— Begin Article —
How to write a performance review

How to Write a Performance Review for an Account Executive

Sales reviews are deceptively easy. The number is right there. The hard part is reading what the number actually tells you, and writing a review that holds up when the next period's territory changes.

11 min read·Updated 12 May 2026

Sales reviews look like the easy ones. You open the CRM, you look at quota attainment, you draft a review around that number. If the number is high, the review is positive. If it’s low, the review is negative. Easy.

The reason that approach falls apart, and the reason most AE reviews I’ve seen feel weak in retrospect, is that the number itself is rarely the most informative signal about the rep’s actual performance. Two reps can hit 115% of quota in the same quarter and one of them is set up for the next two years while the other has just spent down a pipeline that won’t refill. The review has to capture that difference or it’s not doing its job.

This is a guide to writing AE reviews that hold up to that scrutiny. It’s manager-facing, written from the perspective of someone who’s done sales-team reviews and watched plenty of weak ones go out the door.

Why AE reviews are different from most other reviews

Three things distinguish sales reviews. First, there’s a headline number that looks like an answer but is actually a question. Quota attainment is real signal, but it’s only the start of the conversation, not the end of it.

Second, the territory matters as much as the rep. A 110% quarter on a soft territory is a different story from a 95% quarter on a hard one, and a review that doesn’t name the territory context will be calibrated against on that basis by someone in the room.

Third, AEs read calibration faster than almost any other role. Sales orgs talk. If two reps in the same segment get reviews of very different quality, the more thinly-reviewed rep notices within a week, and trust in the cycle (yours, the manager above you, the comp plan) erodes faster than you can rebuild it. Generic praise is generic praise, and salespeople detect it instantly.

Start with the number, then unpack it

The number is the first thing you write down. Don’t skip it. But spend 80% of your evidence-collection time on the next layer: how was the number made? Three sub-questions get at this.

What was the composition? Pull the closed-won report for the period. How many deals, what was the average deal size, what was the distribution? Six deals of $50k each is a different signal than one deal of $250k and three deals of $20k. The first is repeatable; the second is partly luck on a big one.

What was the segment mix?Were the wins mostly in the rep’s ICP, or did they drift to easier-to-close non-ICP segments to hit the number? An AE who closed 110% by moving down-market when they were supposed to be working mid-market has a different review than one who hit 100% in the intended segment.

What was the cycle quality?Did they close on a normal cycle or were they end-of-quarter scramblers? An AE whose forecast accuracy was within 5% all quarter is operating at a level above one who shifted $200k from “Best Case” to “Closed Won” in the last week of Q3.
— End Article —
● **Tasks for this exercise**
a. List the sub-questions the article gives for finding out how a rep's number was made.
b. Copy the passage of the article that begins at the words "What was the composition?" and stops after "week of Q3.", swapping "cycle quality" for "deal velocity".
The items after this article play no part in the work.
— Begin Supplied information —
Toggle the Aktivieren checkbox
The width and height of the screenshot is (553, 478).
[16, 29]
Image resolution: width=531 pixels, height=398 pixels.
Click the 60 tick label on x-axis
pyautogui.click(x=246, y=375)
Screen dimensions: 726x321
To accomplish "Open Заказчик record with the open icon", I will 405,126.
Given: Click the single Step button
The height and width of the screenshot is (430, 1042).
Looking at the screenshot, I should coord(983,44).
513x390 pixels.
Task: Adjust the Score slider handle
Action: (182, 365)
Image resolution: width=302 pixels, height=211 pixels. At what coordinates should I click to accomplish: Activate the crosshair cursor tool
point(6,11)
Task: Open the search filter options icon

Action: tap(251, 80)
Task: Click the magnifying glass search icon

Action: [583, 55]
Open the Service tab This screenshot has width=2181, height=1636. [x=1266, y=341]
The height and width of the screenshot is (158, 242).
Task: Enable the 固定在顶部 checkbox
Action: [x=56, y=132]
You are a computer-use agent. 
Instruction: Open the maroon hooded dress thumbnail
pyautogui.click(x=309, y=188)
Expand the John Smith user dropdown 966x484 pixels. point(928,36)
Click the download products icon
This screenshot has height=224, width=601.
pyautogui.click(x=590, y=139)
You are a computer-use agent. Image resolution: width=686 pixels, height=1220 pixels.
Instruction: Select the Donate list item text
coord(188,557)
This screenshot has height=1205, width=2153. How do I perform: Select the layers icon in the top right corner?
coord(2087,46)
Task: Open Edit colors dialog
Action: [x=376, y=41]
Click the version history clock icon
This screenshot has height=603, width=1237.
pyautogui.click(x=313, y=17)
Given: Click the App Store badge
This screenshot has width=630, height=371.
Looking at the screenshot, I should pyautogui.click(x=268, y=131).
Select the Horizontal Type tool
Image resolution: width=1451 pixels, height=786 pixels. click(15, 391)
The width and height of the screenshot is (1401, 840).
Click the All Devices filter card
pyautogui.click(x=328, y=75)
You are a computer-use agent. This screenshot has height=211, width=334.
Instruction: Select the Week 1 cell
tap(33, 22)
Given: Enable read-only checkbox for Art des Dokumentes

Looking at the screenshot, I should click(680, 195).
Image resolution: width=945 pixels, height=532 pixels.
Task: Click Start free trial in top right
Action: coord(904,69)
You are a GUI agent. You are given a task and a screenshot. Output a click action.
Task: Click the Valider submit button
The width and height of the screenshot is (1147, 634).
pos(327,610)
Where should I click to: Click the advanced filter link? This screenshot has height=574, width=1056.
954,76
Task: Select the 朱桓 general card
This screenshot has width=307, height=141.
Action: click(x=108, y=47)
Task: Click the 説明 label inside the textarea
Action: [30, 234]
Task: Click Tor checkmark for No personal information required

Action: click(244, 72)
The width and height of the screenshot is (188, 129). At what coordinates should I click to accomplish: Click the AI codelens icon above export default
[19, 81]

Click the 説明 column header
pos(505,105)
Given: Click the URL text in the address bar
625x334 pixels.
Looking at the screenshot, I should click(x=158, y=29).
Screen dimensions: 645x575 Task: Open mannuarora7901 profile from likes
— End Supplied information —
● **Per-task answers**
a.
What was the composition?
What was the segment mix?
What was the cycle quality?

b.
What was the composition? Pull the closed-won report for the period. How many deals, what was the average deal size, what was the distribution? Six deals of $50k each is a different signal than one deal of $250k and three deals of $20k. The first is repeatable; the second is partly luck on a big one.

What was the segment mix?Were the wins mostly in the rep’s ICP, or did they drift to easier-to-close non-ICP segments to hit the number? An AE who closed 110% by moving down-market when they were supposed to be working mid-market has a different review than one who hit 100% in the intended segment.

What was the deal velocity?Did they close on a normal cycle or were they end-of-quarter scramblers? An AE whose forecast accuracy was within 5% all quarter is operating at a level above one who shifted $200k from “Best Case” to “Closed Won” in the last week of Q3.